◆ Work item ◆
Please list every line in the records below that contains the word "title".

◆ Task inputs ◆

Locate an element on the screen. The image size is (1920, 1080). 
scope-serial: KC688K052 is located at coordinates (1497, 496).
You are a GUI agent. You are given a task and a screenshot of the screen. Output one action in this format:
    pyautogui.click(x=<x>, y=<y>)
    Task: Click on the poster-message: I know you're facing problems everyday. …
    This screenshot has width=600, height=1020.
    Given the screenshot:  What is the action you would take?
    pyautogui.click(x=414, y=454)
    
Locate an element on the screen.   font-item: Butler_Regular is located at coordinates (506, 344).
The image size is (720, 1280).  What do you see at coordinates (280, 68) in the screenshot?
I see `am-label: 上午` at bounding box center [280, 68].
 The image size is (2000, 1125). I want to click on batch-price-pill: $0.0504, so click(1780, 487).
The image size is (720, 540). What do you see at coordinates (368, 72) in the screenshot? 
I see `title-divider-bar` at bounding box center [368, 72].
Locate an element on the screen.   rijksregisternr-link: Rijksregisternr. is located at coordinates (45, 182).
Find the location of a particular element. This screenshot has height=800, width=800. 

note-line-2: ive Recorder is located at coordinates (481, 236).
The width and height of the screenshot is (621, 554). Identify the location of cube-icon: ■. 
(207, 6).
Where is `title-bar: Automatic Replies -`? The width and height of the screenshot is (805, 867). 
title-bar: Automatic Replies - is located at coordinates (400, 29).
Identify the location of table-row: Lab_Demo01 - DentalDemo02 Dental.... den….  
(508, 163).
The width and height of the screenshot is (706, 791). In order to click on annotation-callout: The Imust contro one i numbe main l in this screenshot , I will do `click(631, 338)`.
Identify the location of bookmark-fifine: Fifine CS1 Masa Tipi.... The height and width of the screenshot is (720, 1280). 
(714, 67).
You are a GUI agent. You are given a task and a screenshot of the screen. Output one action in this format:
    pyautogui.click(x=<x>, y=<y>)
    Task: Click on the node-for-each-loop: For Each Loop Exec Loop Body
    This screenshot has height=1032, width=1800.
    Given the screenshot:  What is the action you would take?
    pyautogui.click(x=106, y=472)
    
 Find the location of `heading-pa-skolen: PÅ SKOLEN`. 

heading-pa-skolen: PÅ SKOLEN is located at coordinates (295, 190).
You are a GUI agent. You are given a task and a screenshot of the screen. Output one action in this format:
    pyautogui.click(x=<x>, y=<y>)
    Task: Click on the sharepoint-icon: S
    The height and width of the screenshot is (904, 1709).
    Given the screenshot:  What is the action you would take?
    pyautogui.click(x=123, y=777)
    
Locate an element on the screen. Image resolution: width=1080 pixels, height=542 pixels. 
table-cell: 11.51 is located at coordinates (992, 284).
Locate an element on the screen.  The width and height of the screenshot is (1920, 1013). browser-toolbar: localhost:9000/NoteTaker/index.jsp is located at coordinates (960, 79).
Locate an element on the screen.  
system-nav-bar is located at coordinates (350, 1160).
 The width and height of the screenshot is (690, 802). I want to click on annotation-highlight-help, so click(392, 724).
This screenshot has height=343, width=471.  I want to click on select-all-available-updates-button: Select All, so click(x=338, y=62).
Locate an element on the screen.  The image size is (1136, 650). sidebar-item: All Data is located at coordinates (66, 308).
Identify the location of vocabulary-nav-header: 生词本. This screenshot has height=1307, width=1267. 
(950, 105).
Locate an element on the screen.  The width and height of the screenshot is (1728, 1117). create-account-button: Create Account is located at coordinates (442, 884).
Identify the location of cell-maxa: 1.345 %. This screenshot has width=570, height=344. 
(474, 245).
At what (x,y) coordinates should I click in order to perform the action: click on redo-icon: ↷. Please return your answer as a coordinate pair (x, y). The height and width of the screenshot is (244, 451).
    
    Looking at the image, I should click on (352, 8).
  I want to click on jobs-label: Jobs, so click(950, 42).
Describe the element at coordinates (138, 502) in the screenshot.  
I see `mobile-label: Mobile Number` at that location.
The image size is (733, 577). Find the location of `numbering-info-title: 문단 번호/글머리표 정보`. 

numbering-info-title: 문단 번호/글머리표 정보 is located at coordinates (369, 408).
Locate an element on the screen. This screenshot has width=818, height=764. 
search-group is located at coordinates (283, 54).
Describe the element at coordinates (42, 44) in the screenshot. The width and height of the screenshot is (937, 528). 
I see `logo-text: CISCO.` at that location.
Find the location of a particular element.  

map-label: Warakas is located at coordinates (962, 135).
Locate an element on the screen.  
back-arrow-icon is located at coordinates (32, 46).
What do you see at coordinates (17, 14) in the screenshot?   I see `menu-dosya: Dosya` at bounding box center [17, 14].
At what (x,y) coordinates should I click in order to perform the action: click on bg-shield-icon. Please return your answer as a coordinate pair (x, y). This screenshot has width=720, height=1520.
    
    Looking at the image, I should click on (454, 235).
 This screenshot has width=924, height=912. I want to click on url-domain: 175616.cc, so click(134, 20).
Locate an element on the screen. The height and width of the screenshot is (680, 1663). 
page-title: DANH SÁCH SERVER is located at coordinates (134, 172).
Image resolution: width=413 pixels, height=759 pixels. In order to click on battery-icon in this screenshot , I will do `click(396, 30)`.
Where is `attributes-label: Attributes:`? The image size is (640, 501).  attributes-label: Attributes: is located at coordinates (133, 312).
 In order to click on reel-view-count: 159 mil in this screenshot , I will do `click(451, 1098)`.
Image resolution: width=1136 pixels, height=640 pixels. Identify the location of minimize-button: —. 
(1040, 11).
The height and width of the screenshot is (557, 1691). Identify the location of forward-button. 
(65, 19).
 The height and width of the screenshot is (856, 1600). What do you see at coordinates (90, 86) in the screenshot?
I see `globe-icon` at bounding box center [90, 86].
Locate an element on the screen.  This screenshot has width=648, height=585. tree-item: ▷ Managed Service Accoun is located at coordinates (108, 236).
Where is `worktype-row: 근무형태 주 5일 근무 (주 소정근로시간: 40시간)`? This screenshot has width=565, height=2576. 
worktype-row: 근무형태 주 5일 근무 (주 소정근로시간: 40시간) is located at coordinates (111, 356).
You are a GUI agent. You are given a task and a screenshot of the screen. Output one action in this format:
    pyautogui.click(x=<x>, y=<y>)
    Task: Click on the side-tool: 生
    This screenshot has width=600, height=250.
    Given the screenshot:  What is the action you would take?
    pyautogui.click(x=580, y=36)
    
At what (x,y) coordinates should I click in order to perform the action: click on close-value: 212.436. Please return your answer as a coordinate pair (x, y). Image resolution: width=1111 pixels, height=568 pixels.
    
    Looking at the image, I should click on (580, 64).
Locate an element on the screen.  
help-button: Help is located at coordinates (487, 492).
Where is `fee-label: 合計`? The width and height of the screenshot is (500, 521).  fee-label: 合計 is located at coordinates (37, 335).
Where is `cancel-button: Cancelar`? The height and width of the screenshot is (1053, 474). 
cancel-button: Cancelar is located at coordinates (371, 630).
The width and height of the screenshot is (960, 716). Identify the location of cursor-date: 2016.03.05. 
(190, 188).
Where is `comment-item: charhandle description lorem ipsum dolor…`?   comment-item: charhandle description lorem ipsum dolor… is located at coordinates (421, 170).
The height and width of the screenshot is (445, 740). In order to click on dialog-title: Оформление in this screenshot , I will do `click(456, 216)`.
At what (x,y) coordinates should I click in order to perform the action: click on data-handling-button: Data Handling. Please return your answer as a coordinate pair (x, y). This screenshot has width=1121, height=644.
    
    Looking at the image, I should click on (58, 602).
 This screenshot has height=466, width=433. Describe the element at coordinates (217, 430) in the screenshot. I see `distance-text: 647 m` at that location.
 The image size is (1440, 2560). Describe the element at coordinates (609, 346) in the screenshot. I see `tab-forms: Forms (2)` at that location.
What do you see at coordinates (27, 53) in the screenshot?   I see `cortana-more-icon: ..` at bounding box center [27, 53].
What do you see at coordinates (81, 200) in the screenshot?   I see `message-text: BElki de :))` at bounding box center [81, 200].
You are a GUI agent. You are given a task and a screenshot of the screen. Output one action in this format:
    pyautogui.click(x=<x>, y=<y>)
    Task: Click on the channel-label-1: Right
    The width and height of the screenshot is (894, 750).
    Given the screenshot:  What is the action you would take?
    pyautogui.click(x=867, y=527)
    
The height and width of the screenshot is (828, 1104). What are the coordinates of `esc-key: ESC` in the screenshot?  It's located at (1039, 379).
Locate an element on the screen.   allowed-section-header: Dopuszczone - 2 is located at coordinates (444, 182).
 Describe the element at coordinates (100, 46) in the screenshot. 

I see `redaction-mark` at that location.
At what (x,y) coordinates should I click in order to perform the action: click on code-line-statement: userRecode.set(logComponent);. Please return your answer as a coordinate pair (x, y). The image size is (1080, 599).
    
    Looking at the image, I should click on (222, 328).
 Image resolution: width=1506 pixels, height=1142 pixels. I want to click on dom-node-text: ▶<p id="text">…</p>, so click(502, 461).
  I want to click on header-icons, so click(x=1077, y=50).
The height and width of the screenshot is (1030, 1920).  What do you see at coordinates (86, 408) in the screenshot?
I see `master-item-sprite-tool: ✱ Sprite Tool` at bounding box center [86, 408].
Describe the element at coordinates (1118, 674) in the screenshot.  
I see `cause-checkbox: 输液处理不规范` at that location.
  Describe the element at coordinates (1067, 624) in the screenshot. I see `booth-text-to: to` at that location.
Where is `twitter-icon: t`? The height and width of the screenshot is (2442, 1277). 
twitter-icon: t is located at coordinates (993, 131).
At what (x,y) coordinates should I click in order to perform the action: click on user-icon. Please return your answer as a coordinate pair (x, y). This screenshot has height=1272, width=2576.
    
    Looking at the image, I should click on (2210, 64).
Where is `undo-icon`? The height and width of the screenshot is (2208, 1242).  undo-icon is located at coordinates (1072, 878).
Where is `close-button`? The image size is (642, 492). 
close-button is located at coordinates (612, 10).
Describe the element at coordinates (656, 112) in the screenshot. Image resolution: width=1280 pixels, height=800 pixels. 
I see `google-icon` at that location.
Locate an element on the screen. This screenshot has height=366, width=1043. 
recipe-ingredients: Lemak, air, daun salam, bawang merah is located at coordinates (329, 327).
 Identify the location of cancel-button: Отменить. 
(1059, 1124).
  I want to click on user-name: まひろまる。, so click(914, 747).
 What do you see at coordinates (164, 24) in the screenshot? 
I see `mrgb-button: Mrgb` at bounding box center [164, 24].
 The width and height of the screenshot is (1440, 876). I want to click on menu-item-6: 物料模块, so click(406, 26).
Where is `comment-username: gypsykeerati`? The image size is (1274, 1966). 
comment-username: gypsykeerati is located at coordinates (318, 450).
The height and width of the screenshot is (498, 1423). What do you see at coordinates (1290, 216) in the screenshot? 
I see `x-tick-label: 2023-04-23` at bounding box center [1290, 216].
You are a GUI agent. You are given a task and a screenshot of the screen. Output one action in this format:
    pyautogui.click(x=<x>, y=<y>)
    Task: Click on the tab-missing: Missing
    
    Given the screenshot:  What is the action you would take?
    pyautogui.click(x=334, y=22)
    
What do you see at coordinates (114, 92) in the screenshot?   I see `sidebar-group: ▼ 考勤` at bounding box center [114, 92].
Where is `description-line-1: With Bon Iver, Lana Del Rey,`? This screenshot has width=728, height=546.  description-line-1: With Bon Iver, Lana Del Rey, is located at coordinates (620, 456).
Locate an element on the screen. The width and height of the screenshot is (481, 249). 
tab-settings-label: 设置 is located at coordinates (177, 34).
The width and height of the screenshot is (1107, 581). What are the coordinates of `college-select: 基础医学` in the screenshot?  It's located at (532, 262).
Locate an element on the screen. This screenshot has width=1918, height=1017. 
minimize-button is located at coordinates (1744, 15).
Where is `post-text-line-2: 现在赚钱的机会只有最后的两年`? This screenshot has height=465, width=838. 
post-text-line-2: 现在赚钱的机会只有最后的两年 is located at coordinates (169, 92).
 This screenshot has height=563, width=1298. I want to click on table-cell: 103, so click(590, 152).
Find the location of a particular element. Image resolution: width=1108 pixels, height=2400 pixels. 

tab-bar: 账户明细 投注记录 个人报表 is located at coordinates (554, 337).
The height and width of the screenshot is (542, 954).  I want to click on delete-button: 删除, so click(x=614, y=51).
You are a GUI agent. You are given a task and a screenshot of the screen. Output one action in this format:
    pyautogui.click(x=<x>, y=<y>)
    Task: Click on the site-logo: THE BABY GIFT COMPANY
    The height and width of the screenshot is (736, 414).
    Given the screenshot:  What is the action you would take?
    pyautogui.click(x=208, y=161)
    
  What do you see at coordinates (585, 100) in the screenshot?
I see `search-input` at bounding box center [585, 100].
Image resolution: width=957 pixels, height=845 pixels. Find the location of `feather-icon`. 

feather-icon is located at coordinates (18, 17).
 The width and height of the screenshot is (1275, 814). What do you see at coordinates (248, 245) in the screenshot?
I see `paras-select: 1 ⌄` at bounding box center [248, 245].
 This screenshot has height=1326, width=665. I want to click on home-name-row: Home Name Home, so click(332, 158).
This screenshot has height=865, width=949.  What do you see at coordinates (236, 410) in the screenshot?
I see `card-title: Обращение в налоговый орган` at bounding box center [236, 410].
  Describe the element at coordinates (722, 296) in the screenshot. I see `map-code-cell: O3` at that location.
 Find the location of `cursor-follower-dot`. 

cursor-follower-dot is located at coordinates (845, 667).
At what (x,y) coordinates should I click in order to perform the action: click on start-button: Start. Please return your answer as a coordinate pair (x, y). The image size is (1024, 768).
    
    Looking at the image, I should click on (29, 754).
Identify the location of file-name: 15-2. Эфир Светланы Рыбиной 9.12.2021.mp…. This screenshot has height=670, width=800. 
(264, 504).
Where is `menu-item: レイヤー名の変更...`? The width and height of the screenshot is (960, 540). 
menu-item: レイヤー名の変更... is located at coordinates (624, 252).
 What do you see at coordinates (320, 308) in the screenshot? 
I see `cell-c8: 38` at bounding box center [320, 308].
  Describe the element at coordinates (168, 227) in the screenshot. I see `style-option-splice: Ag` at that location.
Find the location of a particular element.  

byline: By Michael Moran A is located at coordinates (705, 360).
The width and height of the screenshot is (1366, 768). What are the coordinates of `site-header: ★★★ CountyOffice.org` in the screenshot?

◆ Exercise response ◆
I see `title-divider-bar` at bounding box center [368, 72].
Where is `title-bar: Automatic Replies -`? The width and height of the screenshot is (805, 867). 
title-bar: Automatic Replies - is located at coordinates (400, 29).
The image size is (733, 577). Find the location of `numbering-info-title: 문단 번호/글머리표 정보`. 
numbering-info-title: 문단 번호/글머리표 정보 is located at coordinates (369, 408).
page-title: DANH SÁCH SERVER is located at coordinates (134, 172).
The height and width of the screenshot is (445, 740). In order to click on dialog-title: Оформление in this screenshot , I will do `click(456, 216)`.
I see `card-title: Обращение в налоговый орган` at bounding box center [236, 410].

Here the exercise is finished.